© Denzil Green
Alan Davidson, in “The Penguin Companion to Food” (London, 2002), says that a Baron of Beef is “both sides of the rump together, with the back part of the sirloin attached.” Most Brits agree with that definition and are clear on it; it’s on the North American side of the pond that the term is a bit muddled.
Some people in North America will call an extremely large cut from the back end of the cow a Baron of Beef. What they are really thinking of is a Steamship Round which contains only the Round area of the cow, with no sirloin. Caterers for large groups are clear on the difference, however: if you check their menus, they charge more for Baron of Beef because it contains sirloin than they will for Steamship Round, which does not.
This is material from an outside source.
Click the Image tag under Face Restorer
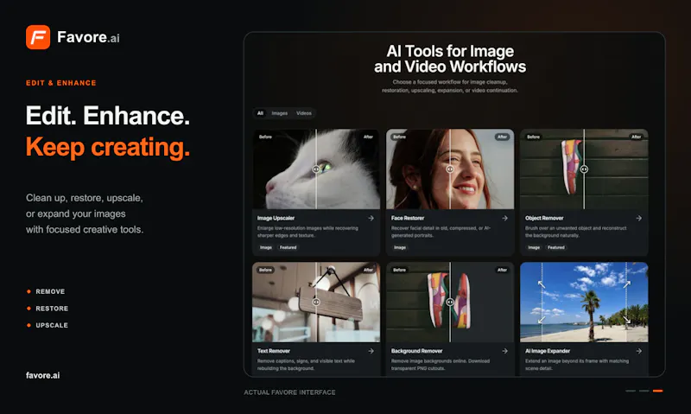Screen dimensions: 691x414 400,248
A Baron of Beef will generally be anywhere from 100 to 200 pounds (45 to 90 kg.) You can’t normally toss one into your cart from the meat counter at your local Safeway’s; you have to order specially from a butcher.
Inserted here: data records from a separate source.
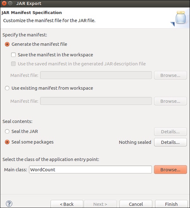Enable Save the manifest in the workspace
This screenshot has height=208, width=190.
14,55
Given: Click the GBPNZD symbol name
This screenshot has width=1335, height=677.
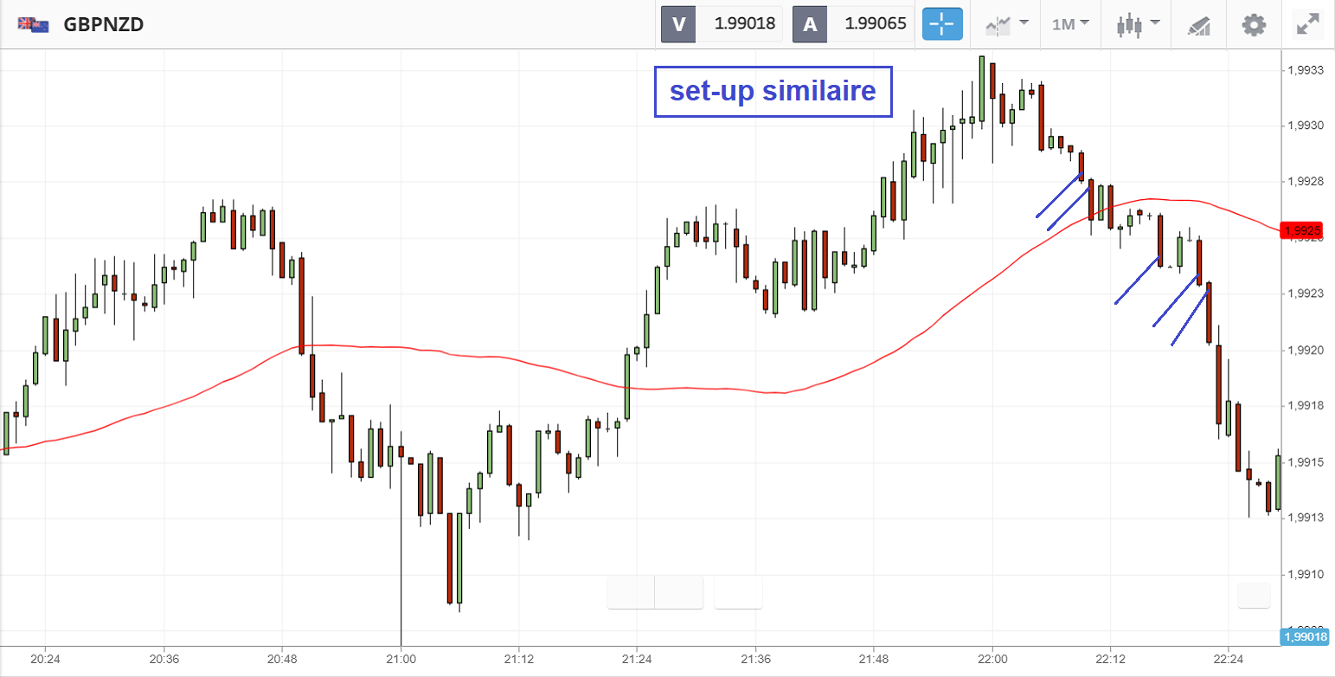Looking at the screenshot, I should (104, 24).
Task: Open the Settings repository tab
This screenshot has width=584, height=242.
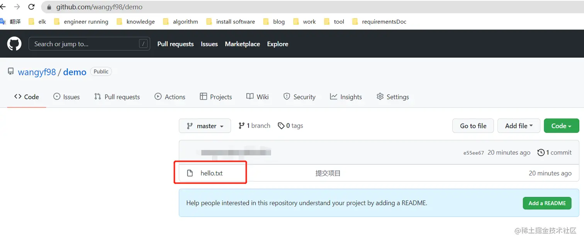Action: [392, 97]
Compare with Steamship Round.
Has to be cooked long and slow.
A Baron of Beef weighing 200 pounds (90 kg) was served to 700 children in 1821 in Kingston-upon-Thames, England, to celebrate the coronation of King George the Fourth. Barons of Beef went on to become extremely popular at large Victorian gatherings. At Christmas in 1899, Queen Victoria served Baron of Beef to Boer War soldiers and their wives at Windsor Castle.
Literature & Lore
As with all cuts of beef, I’m afraid you have butchers, particularly North American ones, “butchering” the term, and calling a 20 pound (9 kg) or even a 4 pound (2 kg) roast beef a “Baron of Beef”. Basically, if it can’t feed at least 60 people, it ain’t a Baron of Beef. If you can even conceive of cooking it at home, it ain’t a Baron of Beef.
Disregard any stories about Henry VIII deciding to enable this particular cut of meat. The word “baron” here comes from the French term, “bas-rond” (lower or hind round part).